Health IT

In absence of accurate way to track medical errors, TEDMED panel ponders what’s to be done?

The heartbreaking story of a young doctor recounting the medical mistakes she observed as a first year medical school student looking after a mother being treated for cancer reads like a  worst case scenario. It didn’t matter that it was a nationally ranked hospital. Almost anything that could go wrong did go wrong. But one of the critical insights Dr Elaine Goodman took from the experience was the importance of being able to track errors and communication, among other things.

A TEDMED panel discussion on Eliminating Medical Errors left me thinking that’s not readily available now but produced several insights developed from working in healthcare settings.

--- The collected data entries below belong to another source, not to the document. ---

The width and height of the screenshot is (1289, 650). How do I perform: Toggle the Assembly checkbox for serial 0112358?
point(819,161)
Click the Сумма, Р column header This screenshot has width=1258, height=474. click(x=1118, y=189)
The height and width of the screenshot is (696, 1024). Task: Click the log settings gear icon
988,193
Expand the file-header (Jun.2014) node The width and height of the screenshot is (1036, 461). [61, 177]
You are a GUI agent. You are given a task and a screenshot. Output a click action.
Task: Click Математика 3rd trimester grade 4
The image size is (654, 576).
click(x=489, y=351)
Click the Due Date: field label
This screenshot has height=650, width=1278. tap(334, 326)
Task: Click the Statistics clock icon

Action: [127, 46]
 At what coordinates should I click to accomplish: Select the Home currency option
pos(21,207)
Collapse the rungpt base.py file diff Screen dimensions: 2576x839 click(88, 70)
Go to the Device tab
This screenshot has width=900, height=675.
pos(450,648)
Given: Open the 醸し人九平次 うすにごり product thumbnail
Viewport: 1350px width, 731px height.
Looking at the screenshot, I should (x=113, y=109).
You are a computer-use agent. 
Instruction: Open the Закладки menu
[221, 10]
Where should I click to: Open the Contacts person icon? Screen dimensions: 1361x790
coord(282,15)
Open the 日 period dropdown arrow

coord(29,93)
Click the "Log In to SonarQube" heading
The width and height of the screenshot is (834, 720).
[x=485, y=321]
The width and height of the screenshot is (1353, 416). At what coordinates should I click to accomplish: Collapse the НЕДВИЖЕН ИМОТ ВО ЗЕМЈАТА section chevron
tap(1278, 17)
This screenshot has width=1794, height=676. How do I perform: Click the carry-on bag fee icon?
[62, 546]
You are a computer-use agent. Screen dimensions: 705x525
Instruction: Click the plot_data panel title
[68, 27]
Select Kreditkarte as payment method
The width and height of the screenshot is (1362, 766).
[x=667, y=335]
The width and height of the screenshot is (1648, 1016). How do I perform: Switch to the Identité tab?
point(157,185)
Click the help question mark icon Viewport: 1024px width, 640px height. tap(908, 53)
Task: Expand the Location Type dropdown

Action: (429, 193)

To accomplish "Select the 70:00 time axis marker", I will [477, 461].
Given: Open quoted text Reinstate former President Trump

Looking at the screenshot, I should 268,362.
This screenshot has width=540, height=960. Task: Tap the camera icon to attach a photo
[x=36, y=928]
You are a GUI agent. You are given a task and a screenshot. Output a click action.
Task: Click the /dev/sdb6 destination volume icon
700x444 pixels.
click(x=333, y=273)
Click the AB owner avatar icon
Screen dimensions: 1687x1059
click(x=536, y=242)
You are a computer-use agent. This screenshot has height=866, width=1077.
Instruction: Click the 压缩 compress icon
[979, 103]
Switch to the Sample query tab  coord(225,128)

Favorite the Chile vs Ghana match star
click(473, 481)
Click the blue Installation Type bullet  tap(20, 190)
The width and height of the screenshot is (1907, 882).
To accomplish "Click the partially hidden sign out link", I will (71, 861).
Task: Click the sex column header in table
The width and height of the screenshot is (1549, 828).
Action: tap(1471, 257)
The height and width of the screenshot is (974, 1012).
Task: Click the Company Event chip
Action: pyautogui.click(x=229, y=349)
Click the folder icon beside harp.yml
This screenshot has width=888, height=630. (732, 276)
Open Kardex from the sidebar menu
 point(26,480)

John Nosta, executive vice president and  senior strategist at Ogilvy CommonHealth Worldwide moderated a panel that included Dr Thomas Gallagher, a professor of medicine, bioethics and humanities at University of Washington School of Medicine; Paula Griswold, the executive director of the Massachusetts Coalition for the Prevention of Medical Errors; and Dr. Michael Victoroff is the chief medical officer at Lynxcare.

1 There will never be no medical errors, but getting perspective is critical


Although panelists agreed that the industry has improved since the Institute of Medicine’s landmark 1999 report on medical errors, with more providers interested in trying to identify mistakes or near misses and the reasons behind them, the industry still has a long way to go.

2 There’s no such thing as an accurate statistic on medical errors. Victoroff’s response to the well meaning question on the subject from Nosta made a really interesting point — the lack of industry transparency means medical errors are tough to track beyond regional organizations that track that data.

“How would you establish a trend for something you couldn’t even establish a few years ago? How many craters are on the dark side of the moon? We don’t have a baseline…I think the original Institute of Medicine number was a fantasy. We don’t have a uniform language to discuss and compare [errors]…The [Centers for Disease Contro]l could tell me who has influenza but they can’t tell who is making errors.”

3 Move beyond punitive culture and lack of systems knowledge. Younger doctors (ie residents) are more likely to talk (and therefore learn from) medical errors than physicians on the advanced side of their careers. That’s because older doctors are more concerned about the blame game.


4 Need more physician engagement in patient safety Gallagher observed that the lack of physician engagement in patient safety has been a critical problem and has been holding the industry back. The organizations that are doing this really well are where the message of physician engagement is coming from the top. In these cases, senior leaders are showing by example how much they care about safety – that it’s their number one problem to solve.

5 Better communication Technology may not be a cure-all, but one piece of technology Victoroff decried was too often underutilized was the telephone. As one panelist noted, it’s unethical to be silent in the cockpit. Teamwork makes all the difference, too. But you need both.

6 Talk to your patients Griswold made a critical point on making patients feel comfortable enough that they can talk about or raise questions about their care. “A key challenge in safety is we don’t have to solve it ourselves. There is a tremendous learning experience by talking to patients. The burden is always on the system to make things better for the patient.”


7 Transparency is important One medical student asked about the best way to avoid medical errors. Gallagher said, “Understand the importance of transparency. The  normal instinct when things go wrong is keep it to yourself. But when you make the decision to talk about it, that is a critical step.”